At this point I understand that the human mouth contains tons of virulent bacteria that can infect an open wound. Questions is, if I get a bad cut and spit on my own hand and rub it in, can I get infected? Are the chances any less, or more?
I’m sure QtM will give a more authoritative answer but it’s my understanding that bacteria in tooth plaque poses the greatest risk of infection. That isn’t to say saliva is exactly sterile but it is being constantly replenished.
IANAD, but my guess would be that the presence of some bacteria in your saliva would indicate that you’re already infected. Rubbing 'em into your own wound wouldn’t be necessary at that point. Also, rubbing spit on a cut would just infect the surface of the wound and the outflow of blood would tend to keep surface bacteria out of the wound itself.
Unless you were spitting with a mouthful of carrion or something…
Animals tend to lick their wounds, which I presume aids in keeping all sorts of awful things out. I would use this as evidence that it’s not as bad as getting a tooth (I know a guy who once punched a dude in the mouth and the guy ended up in the hospital for a couple weeks with blood poisoning), but I’m also assuming that animals don’t have antibacterial spit or anything vastly different than what’s in a human mouth.
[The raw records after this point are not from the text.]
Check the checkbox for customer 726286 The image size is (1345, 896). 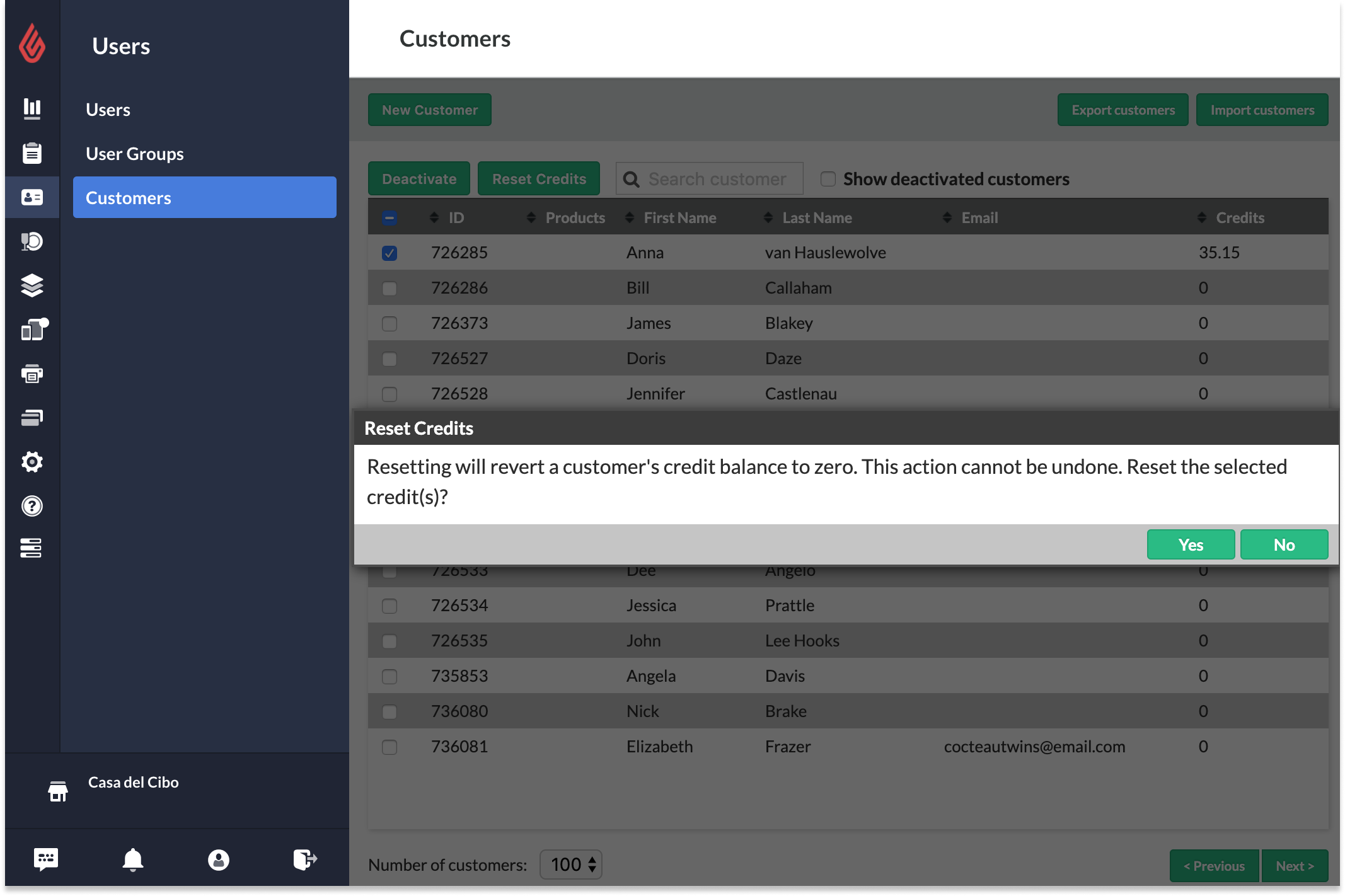tap(390, 287)
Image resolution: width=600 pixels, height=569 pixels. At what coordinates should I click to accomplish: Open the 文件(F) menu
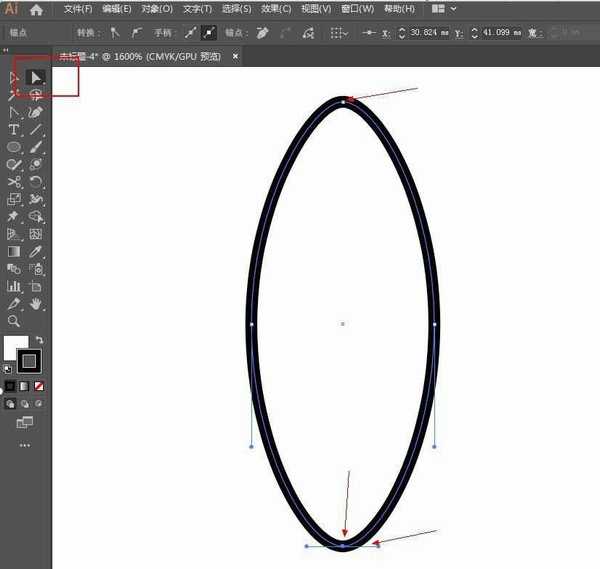78,9
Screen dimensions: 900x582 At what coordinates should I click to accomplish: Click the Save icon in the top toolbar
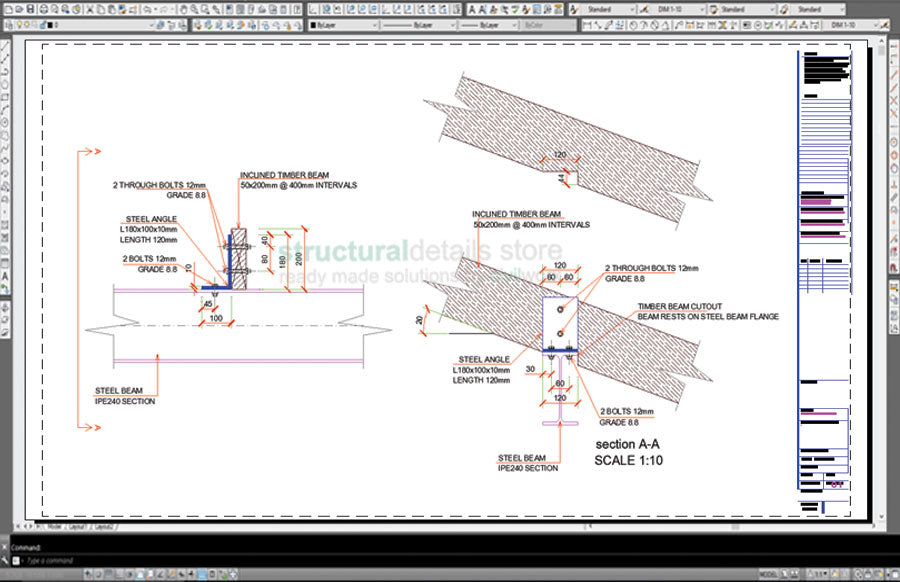(x=27, y=8)
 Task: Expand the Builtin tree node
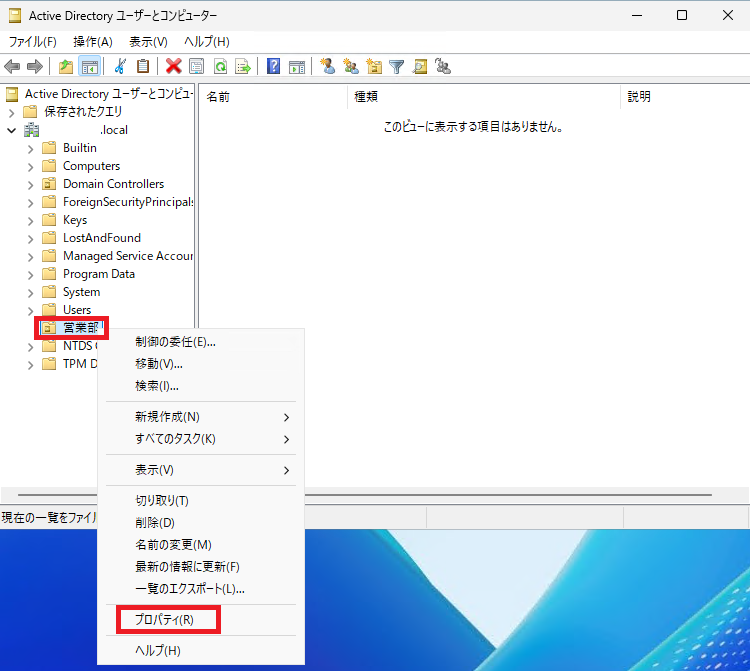[x=30, y=148]
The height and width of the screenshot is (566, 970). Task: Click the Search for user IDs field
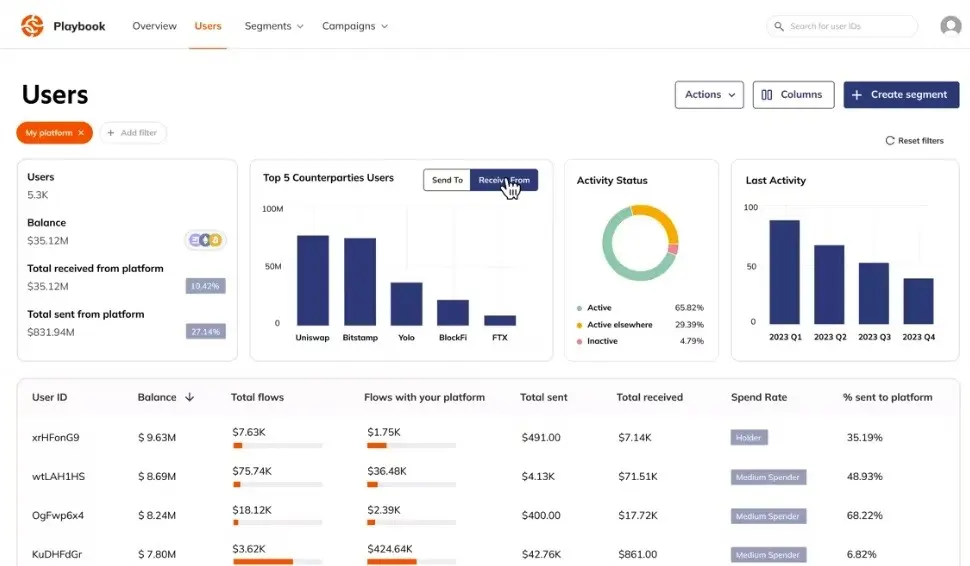[x=848, y=26]
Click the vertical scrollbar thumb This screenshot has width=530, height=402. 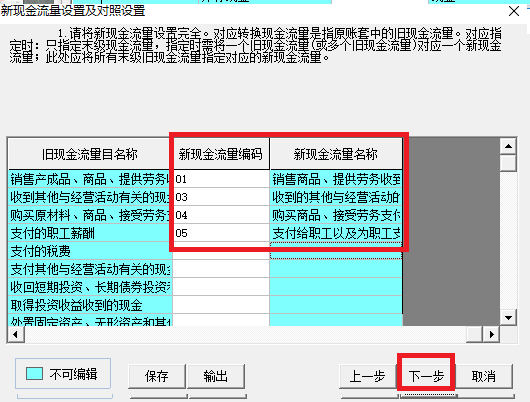(x=508, y=163)
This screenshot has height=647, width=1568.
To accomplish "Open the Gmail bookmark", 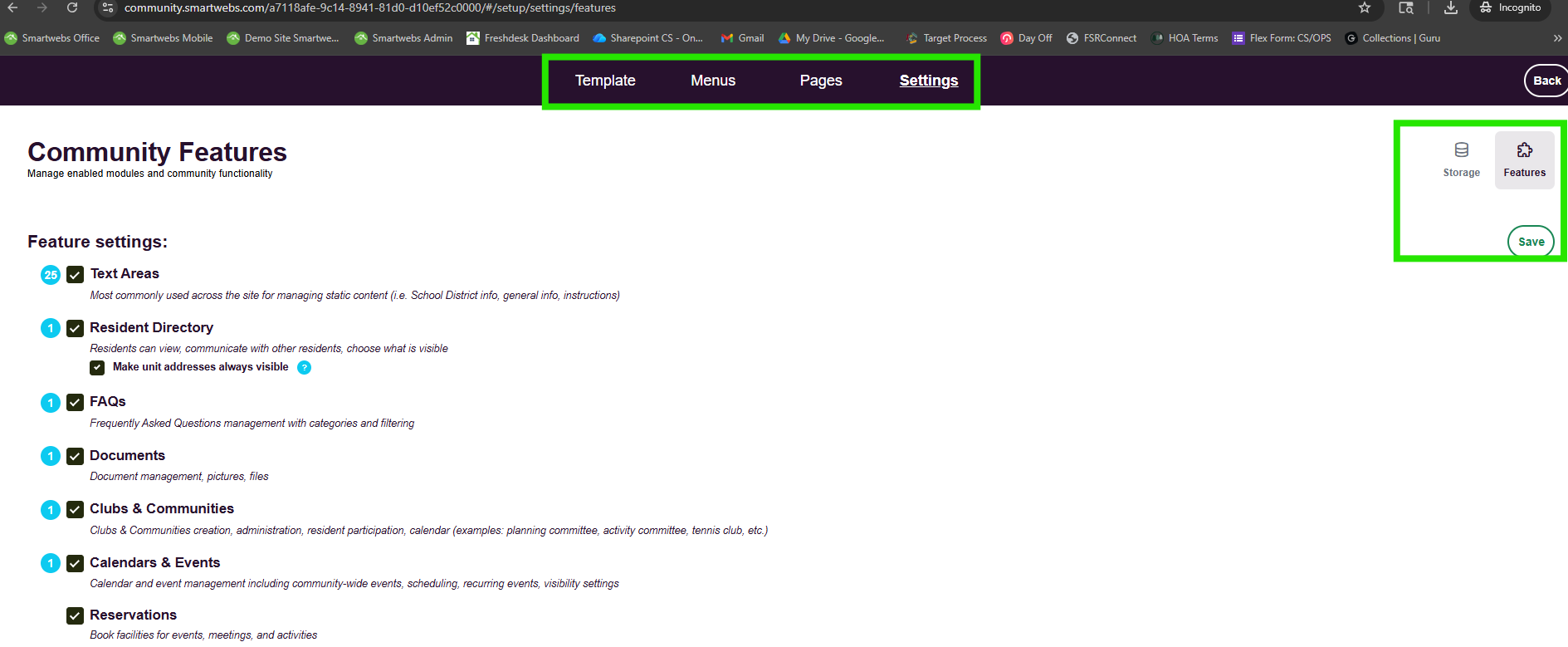I will tap(742, 38).
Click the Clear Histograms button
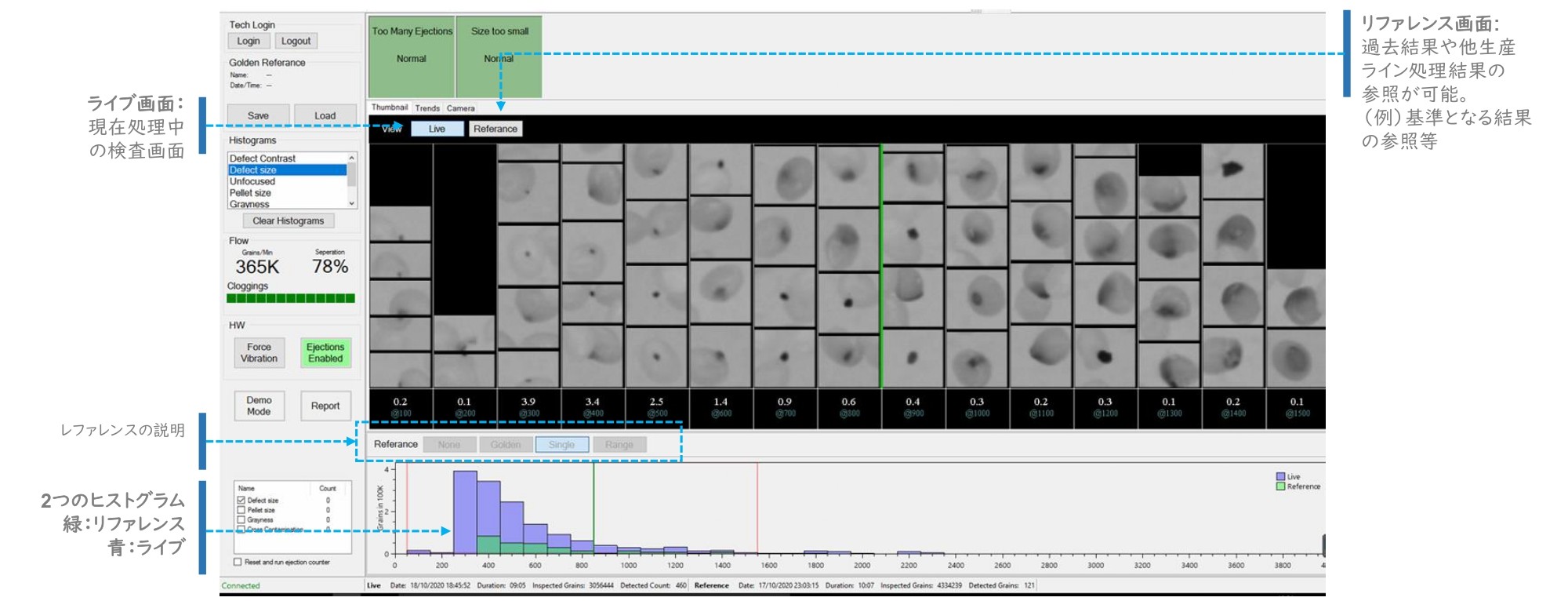This screenshot has height=601, width=1568. (x=288, y=221)
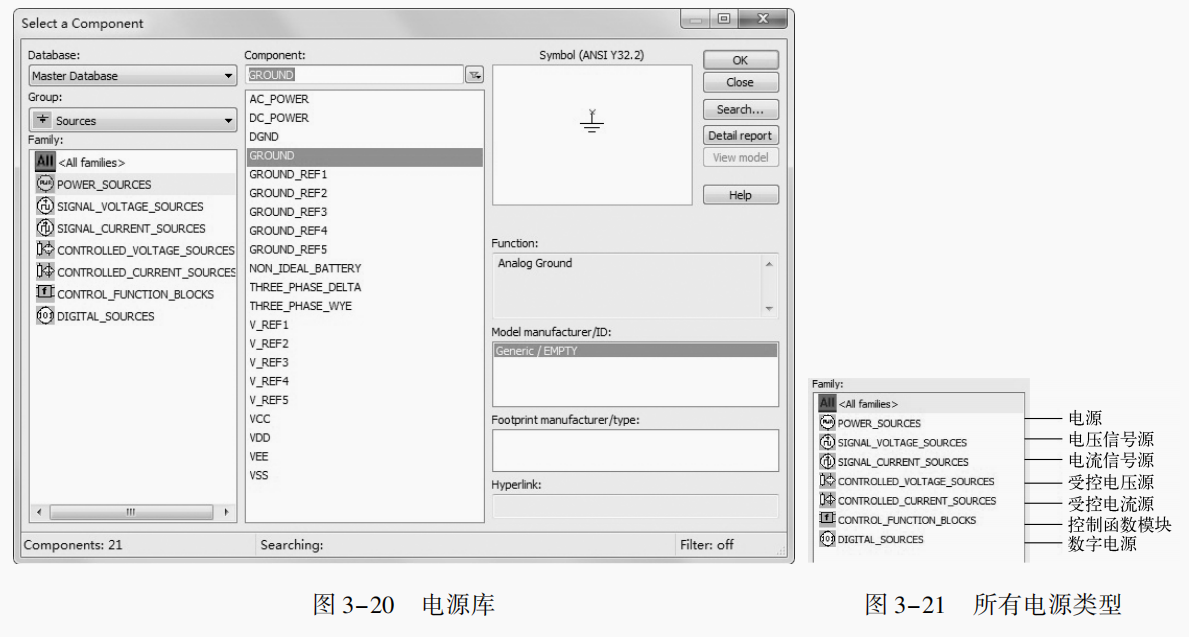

That probably wasn’t very helpful.
I dunno about saliva, per se, but when I was in Jr. High a couple classmates got into a fight. One punched the other in the mouth breaking a couple teeth and cutting his knuckles. Treatment was delayed for reasons I don’t remember and the wound got infected. His arm was black and swollen about halfway to the elbow by the time they got it under control. Human bites are nasty.
DD
Human bites are the freakin’ nastiest bit wounds around, outside of komodo dragons, anyway. Lots of anaerobic bacteria that live under the gums, and boy do they pack a wallop! Between 10 and 15% of all human bites get infected.
But for reasons not completely understood, self-inflicted bites are less likely to turn into infection. Not that they don’t get infected, but it’s less likely. Theories about as to how the host recognizes resident bacteria from the host and minimizes risk. But if it were not so, every rectal fissure (and everyone gets them) would run a high risk for turning into a massive peri-anal infection.
Also the mechanism of injury is different in a self-bite. Commonly in a human bite injury delivered by another person, it’s either from teeth meeting fist, which tears open the knuckles, tendon sheaths, and joint sheaths, providing direct access to areas which infection loves to live in. Or it’s an occlusive bite, with a very sharp grinding of the flesh between the upper and lower teeth. Self-bites tend to not be so forceful or to the knuckles, pain being the limiting factor.
Saliva itself doesn’t run the same risk of causing an infection. The reason is uncertain, but probably has to do with a lower concentration of pathogenic bacteria, along with possibly other chemical factors in the saliva.